Gold has been in a parabolic move since ’04, and the degree of speculative interest got high enough to call it a mania, just like every other asset class this past decade. It is money, though, so although I expect some frightful drops, on the whole gold will preserve your capital through the mayhem. The high inflation that everyone has thought is right around the corner since 2007 could actually happen several years from now after enough debt has been wiped away to end deflation. In that case, history says the best assets could instead be real estate (leverage!) and agricultural commodities (government-induced shortages). *Professor Jastram showed that gold, as a form of money, doesn’t do as well in real terms in inflation as most people think, though it sure beats paper money during high inflation.

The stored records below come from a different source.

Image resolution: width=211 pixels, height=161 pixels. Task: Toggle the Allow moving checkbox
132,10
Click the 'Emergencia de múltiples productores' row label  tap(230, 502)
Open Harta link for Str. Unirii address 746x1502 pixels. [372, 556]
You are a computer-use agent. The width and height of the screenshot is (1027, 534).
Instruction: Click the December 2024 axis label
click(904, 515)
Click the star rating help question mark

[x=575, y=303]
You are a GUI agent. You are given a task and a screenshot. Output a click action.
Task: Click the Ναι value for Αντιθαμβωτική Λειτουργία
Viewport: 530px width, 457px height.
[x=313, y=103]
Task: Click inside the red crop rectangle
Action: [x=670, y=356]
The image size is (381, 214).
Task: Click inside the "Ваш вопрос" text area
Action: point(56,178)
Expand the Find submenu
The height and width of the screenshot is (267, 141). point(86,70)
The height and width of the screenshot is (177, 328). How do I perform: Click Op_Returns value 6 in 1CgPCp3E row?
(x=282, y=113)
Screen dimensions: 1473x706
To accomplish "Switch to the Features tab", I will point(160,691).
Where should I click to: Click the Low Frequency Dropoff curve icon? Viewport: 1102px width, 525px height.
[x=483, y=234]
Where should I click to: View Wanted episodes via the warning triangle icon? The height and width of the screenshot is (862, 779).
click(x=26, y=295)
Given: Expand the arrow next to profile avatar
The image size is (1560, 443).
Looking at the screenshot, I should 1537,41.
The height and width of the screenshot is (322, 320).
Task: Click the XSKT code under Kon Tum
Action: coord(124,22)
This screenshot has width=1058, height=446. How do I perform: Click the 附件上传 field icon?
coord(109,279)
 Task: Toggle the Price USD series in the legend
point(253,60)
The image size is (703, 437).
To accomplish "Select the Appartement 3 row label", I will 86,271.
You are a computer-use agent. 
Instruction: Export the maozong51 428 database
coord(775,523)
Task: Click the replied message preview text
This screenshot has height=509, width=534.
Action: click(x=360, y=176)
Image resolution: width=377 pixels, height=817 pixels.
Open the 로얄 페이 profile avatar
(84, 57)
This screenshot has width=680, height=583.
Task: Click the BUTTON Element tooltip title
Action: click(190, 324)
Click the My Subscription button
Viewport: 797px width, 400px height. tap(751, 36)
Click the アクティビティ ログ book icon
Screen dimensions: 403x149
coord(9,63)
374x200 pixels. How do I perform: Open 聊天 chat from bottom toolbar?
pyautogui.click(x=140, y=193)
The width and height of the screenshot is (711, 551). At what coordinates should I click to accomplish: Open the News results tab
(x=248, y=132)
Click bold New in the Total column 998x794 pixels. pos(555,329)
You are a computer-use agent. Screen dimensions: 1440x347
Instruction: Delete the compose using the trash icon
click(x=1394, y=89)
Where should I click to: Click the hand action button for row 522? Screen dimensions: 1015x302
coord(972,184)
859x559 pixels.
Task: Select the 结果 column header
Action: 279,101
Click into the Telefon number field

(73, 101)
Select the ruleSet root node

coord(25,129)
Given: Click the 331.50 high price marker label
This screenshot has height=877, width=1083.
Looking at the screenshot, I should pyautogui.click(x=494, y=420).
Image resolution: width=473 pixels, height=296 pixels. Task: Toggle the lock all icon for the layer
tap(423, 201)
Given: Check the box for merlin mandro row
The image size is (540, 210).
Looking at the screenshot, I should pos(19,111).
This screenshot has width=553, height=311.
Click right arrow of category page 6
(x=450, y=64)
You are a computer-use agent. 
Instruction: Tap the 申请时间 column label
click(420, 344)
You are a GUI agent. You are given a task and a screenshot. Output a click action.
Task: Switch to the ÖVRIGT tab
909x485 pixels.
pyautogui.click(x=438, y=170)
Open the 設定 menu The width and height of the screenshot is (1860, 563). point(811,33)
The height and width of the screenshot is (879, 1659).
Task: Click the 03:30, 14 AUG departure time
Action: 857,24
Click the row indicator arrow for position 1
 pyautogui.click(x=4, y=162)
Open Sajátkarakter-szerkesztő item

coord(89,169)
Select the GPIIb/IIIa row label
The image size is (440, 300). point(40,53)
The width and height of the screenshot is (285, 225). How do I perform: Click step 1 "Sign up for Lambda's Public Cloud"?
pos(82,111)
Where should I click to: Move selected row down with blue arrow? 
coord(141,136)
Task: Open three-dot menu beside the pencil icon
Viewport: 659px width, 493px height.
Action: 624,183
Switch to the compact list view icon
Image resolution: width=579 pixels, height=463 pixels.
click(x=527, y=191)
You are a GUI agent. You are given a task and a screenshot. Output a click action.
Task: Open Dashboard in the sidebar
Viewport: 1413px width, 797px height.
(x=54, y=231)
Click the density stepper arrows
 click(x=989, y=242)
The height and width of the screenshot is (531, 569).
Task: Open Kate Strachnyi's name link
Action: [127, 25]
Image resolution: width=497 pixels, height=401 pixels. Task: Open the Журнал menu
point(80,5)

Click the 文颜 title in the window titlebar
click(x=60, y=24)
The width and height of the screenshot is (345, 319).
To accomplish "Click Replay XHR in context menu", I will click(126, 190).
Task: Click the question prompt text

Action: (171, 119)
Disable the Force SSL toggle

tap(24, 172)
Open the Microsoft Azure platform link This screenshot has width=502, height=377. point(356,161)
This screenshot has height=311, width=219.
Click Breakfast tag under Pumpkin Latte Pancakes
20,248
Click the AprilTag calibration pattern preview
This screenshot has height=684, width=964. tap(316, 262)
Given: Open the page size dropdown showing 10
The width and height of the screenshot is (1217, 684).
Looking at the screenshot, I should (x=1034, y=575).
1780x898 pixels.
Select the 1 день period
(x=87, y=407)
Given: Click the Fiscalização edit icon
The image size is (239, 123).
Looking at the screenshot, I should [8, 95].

Remember, 1980 – 2001 was an inflationary period. So was 2001-2008, so go figure — I figure gold did well in the latter inflation because there was a commodity mania. Since 2008 you could say it has been strong for the “right reasons” – financial panic and deflation. That said, it still gets ahead of itself and does tend to fall with other commodities when the margin loan department calls.

US Dollar Index:

More deflationary panic ahead — what’s so great about all the other fiat currencies? Why is everyone so afraid of the dollar? Answers: nothing, and because it fell for 7 years.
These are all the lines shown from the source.